------ Data provided
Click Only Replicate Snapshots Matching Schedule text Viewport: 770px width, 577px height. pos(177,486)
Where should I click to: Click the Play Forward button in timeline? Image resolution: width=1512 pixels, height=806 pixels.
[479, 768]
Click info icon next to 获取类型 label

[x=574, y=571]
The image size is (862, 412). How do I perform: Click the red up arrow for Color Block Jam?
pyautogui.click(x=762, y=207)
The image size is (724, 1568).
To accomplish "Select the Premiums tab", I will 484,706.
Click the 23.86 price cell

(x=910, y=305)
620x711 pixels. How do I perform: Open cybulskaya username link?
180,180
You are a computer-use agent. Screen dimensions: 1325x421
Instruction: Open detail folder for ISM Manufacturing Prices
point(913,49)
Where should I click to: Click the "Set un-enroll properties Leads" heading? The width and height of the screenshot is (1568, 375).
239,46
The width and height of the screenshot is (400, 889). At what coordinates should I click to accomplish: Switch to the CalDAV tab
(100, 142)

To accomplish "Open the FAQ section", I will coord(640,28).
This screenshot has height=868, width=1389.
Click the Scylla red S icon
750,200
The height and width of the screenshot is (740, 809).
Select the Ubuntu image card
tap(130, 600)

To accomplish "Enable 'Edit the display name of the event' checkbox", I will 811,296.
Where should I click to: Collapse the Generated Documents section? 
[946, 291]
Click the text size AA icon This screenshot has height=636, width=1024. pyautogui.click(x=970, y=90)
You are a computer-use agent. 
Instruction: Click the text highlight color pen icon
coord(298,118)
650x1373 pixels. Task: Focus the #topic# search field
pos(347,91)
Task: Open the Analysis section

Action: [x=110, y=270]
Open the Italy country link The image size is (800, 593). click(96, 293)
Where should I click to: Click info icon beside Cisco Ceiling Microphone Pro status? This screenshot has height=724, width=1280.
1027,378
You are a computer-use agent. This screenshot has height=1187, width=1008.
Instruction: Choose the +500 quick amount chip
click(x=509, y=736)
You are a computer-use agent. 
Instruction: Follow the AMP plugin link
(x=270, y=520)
------------
# Prompt
The word is "agent". Copy every line above where it appears.

# Completed exercise
You are a computer-use agent. Screen dimensions: 1325x421
You are a computer-use agent. 
You are a computer-use agent. This screenshot has height=1187, width=1008.
You are a computer-use agent. 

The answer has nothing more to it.